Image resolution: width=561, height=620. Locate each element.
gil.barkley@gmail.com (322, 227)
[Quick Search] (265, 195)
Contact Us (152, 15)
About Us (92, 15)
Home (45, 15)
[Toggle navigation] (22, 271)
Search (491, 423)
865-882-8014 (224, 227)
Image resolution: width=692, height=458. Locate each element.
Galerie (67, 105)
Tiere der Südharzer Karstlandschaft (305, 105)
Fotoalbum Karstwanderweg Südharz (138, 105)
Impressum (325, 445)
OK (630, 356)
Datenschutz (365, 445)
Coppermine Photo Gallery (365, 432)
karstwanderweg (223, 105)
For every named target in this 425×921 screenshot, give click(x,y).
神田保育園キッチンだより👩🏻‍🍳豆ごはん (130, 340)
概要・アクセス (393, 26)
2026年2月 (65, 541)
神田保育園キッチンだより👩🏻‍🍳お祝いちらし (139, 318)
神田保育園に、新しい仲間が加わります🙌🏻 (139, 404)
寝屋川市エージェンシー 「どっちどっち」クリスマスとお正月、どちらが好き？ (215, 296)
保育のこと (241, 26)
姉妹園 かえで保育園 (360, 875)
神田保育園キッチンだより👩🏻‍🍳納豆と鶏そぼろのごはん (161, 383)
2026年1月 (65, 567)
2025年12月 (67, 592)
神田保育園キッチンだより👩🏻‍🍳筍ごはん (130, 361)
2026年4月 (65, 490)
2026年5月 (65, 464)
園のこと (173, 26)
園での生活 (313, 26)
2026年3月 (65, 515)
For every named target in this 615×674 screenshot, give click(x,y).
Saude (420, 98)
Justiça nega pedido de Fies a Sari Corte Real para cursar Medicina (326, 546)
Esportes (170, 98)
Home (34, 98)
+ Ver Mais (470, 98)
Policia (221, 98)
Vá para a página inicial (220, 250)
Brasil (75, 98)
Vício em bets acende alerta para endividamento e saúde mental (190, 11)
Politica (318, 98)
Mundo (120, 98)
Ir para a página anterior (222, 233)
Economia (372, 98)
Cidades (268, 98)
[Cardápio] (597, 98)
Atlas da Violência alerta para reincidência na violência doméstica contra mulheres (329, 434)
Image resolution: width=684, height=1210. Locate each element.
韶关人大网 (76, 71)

= = =

Put every line of the items above into a JSON list of strings, one string per line, leaving out any blank lines.

[
  "Image resolution: width=561, height=620. Locate each element.",
  "gil.barkley@gmail.com (322, 227)",
  "[Quick Search] (265, 195)",
  "Contact Us (152, 15)",
  "About Us (92, 15)",
  "Home (45, 15)",
  "[Toggle navigation] (22, 271)",
  "Search (491, 423)",
  "865-882-8014 (224, 227)",
  "Image resolution: width=692, height=458. Locate each element.",
  "Galerie (67, 105)",
  "Tiere der Südharzer Karstlandschaft (305, 105)",
  "Fotoalbum Karstwanderweg Südharz (138, 105)",
  "Impressum (325, 445)",
  "OK (630, 356)",
  "Datenschutz (365, 445)",
  "Coppermine Photo Gallery (365, 432)",
  "karstwanderweg (223, 105)",
  "For every named target in this 425×921 screenshot, give click(x,y).",
  "神田保育園キッチンだより👩🏻‍🍳豆ごはん (130, 340)",
  "概要・アクセス (393, 26)",
  "2026年2月 (65, 541)",
  "神田保育園キッチンだより👩🏻‍🍳お祝いちらし (139, 318)",
  "神田保育園に、新しい仲間が加わります🙌🏻 (139, 404)",
  "寝屋川市エージェンシー 「どっちどっち」クリスマスとお正月、どちらが好き？ (215, 296)",
  "保育のこと (241, 26)",
  "姉妹園 かえで保育園 (360, 875)",
  "神田保育園キッチンだより👩🏻‍🍳納豆と鶏そぼろのごはん (161, 383)",
  "2026年1月 (65, 567)",
  "2025年12月 (67, 592)",
  "神田保育園キッチンだより👩🏻‍🍳筍ごはん (130, 361)",
  "2026年4月 (65, 490)",
  "2026年5月 (65, 464)",
  "園のこと (173, 26)",
  "園での生活 (313, 26)",
  "2026年3月 (65, 515)",
  "For every named target in this 615×674 screenshot, give click(x,y).",
  "Saude (420, 98)",
  "Justiça nega pedido de Fies a Sari Corte Real para cursar Medicina (326, 546)",
  "Esportes (170, 98)",
  "Home (34, 98)",
  "+ Ver Mais (470, 98)",
  "Policia (221, 98)",
  "Vá para a página inicial (220, 250)",
  "Brasil (75, 98)",
  "Vício em bets acende alerta para endividamento e saúde mental (190, 11)",
  "Politica (318, 98)",
  "Mundo (120, 98)",
  "Ir para a página anterior (222, 233)",
  "Economia (372, 98)",
  "Cidades (268, 98)",
  "[Cardápio] (597, 98)",
  "Atlas da Violência alerta para reincidência na violência doméstica contra mulheres (329, 434)",
  "Image resolution: width=684, height=1210. Locate each element.",
  "韶关人大网 (76, 71)"
]